• [Collection entries]:
□ □ □ □ □ □ □

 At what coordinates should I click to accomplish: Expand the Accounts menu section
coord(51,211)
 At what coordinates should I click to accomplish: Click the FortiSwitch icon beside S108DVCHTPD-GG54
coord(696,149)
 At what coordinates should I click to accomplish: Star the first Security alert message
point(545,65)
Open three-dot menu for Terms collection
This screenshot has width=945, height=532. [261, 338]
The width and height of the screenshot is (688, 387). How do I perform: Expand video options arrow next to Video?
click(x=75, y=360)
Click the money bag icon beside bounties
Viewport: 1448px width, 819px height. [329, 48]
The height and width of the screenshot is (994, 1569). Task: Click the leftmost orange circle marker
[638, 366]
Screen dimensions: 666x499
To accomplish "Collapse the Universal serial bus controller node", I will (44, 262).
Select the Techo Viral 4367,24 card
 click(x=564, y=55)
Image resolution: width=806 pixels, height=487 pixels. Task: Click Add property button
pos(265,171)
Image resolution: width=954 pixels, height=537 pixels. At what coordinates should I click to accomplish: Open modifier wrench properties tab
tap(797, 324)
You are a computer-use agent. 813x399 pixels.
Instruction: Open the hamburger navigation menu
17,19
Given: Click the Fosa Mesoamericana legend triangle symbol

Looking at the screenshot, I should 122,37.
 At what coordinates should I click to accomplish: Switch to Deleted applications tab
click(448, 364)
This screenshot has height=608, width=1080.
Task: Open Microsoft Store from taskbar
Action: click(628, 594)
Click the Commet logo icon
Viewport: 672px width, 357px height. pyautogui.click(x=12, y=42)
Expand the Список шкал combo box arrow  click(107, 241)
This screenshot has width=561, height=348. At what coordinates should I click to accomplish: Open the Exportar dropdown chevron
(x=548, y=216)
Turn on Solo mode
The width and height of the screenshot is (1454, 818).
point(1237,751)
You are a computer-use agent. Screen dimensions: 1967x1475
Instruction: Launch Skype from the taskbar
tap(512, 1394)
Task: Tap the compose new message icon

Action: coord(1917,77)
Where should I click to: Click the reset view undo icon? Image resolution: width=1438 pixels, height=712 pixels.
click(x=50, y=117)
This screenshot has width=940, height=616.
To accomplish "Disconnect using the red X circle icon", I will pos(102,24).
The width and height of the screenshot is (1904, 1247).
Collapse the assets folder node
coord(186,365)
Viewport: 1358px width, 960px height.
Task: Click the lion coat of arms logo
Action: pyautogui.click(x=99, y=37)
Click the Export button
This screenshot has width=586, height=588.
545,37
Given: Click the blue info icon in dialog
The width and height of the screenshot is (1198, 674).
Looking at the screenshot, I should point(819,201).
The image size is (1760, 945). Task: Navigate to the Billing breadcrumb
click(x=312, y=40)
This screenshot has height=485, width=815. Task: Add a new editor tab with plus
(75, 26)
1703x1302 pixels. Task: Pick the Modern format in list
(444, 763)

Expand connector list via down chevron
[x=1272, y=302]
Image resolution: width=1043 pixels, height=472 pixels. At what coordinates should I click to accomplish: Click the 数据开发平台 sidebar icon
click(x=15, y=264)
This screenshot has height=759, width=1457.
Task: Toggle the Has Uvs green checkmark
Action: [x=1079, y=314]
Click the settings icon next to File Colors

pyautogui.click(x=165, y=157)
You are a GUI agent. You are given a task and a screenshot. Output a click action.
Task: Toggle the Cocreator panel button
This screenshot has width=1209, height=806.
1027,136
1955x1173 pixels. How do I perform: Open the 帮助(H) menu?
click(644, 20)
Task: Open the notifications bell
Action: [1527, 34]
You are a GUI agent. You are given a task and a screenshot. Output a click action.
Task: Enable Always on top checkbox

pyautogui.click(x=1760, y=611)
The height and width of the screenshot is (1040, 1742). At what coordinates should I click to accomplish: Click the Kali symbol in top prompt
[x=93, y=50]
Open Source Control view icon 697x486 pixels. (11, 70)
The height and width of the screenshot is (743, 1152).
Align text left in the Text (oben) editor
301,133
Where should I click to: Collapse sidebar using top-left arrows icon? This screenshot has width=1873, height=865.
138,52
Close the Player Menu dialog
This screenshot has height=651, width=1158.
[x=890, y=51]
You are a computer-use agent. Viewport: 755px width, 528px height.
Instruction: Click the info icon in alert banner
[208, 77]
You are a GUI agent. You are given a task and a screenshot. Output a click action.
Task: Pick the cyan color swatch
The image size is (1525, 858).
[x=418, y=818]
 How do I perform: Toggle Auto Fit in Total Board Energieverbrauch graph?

□ □ □ □ □ □ □

• [TASK DESCRIPTION]: The data must be retyped in full, exactly as it reads.

• [EXPECTED ANSWER]:
 At what coordinates should I click to accomplish: Expand the Accounts menu section
coord(51,211)
 At what coordinates should I click to accomplish: Click the FortiSwitch icon beside S108DVCHTPD-GG54
coord(696,149)
 At what coordinates should I click to accomplish: Star the first Security alert message
point(545,65)
Open three-dot menu for Terms collection
This screenshot has width=945, height=532. [261, 338]
The width and height of the screenshot is (688, 387). How do I perform: Expand video options arrow next to Video?
click(x=75, y=360)
Click the money bag icon beside bounties
Viewport: 1448px width, 819px height. [329, 48]
The height and width of the screenshot is (994, 1569). Task: Click the leftmost orange circle marker
[638, 366]
Screen dimensions: 666x499
To accomplish "Collapse the Universal serial bus controller node", I will (44, 262).
Select the Techo Viral 4367,24 card
 click(x=564, y=55)
Image resolution: width=806 pixels, height=487 pixels. Task: Click Add property button
pos(265,171)
Image resolution: width=954 pixels, height=537 pixels. At what coordinates should I click to accomplish: Open modifier wrench properties tab
tap(797, 324)
You are a computer-use agent. 813x399 pixels.
Instruction: Open the hamburger navigation menu
17,19
Given: Click the Fosa Mesoamericana legend triangle symbol

Looking at the screenshot, I should 122,37.
 At what coordinates should I click to accomplish: Switch to Deleted applications tab
click(448, 364)
This screenshot has height=608, width=1080.
Task: Open Microsoft Store from taskbar
Action: click(628, 594)
Click the Commet logo icon
Viewport: 672px width, 357px height. pyautogui.click(x=12, y=42)
Expand the Список шкал combo box arrow  click(107, 241)
This screenshot has width=561, height=348. At what coordinates should I click to accomplish: Open the Exportar dropdown chevron
(x=548, y=216)
Turn on Solo mode
The width and height of the screenshot is (1454, 818).
point(1237,751)
You are a computer-use agent. Screen dimensions: 1967x1475
Instruction: Launch Skype from the taskbar
tap(512, 1394)
Task: Tap the compose new message icon

Action: coord(1917,77)
Where should I click to: Click the reset view undo icon? Image resolution: width=1438 pixels, height=712 pixels.
click(x=50, y=117)
This screenshot has width=940, height=616.
To accomplish "Disconnect using the red X circle icon", I will pos(102,24).
The width and height of the screenshot is (1904, 1247).
Collapse the assets folder node
coord(186,365)
Viewport: 1358px width, 960px height.
Task: Click the lion coat of arms logo
Action: pyautogui.click(x=99, y=37)
Click the Export button
This screenshot has width=586, height=588.
545,37
Given: Click the blue info icon in dialog
The width and height of the screenshot is (1198, 674).
Looking at the screenshot, I should point(819,201).
The image size is (1760, 945). Task: Navigate to the Billing breadcrumb
click(x=312, y=40)
This screenshot has height=485, width=815. Task: Add a new editor tab with plus
(75, 26)
1703x1302 pixels. Task: Pick the Modern format in list
(444, 763)

Expand connector list via down chevron
[x=1272, y=302]
Image resolution: width=1043 pixels, height=472 pixels. At what coordinates should I click to accomplish: Click the 数据开发平台 sidebar icon
click(x=15, y=264)
This screenshot has height=759, width=1457.
Task: Toggle the Has Uvs green checkmark
Action: [x=1079, y=314]
Click the settings icon next to File Colors

pyautogui.click(x=165, y=157)
You are a GUI agent. You are given a task and a screenshot. Output a click action.
Task: Toggle the Cocreator panel button
This screenshot has width=1209, height=806.
1027,136
1955x1173 pixels. How do I perform: Open the 帮助(H) menu?
click(644, 20)
Task: Open the notifications bell
Action: [1527, 34]
You are a GUI agent. You are given a task and a screenshot. Output a click action.
Task: Enable Always on top checkbox

pyautogui.click(x=1760, y=611)
The height and width of the screenshot is (1040, 1742). At what coordinates should I click to accomplish: Click the Kali symbol in top prompt
[x=93, y=50]
Open Source Control view icon 697x486 pixels. (11, 70)
The height and width of the screenshot is (743, 1152).
Align text left in the Text (oben) editor
301,133
Where should I click to: Collapse sidebar using top-left arrows icon? This screenshot has width=1873, height=865.
138,52
Close the Player Menu dialog
This screenshot has height=651, width=1158.
[x=890, y=51]
You are a computer-use agent. Viewport: 755px width, 528px height.
Instruction: Click the info icon in alert banner
[208, 77]
You are a GUI agent. You are given a task and a screenshot. Output a click action.
Task: Pick the cyan color swatch
The image size is (1525, 858).
[x=418, y=818]
 How do I perform: Toggle Auto Fit in Total Board Energieverbrauch graph?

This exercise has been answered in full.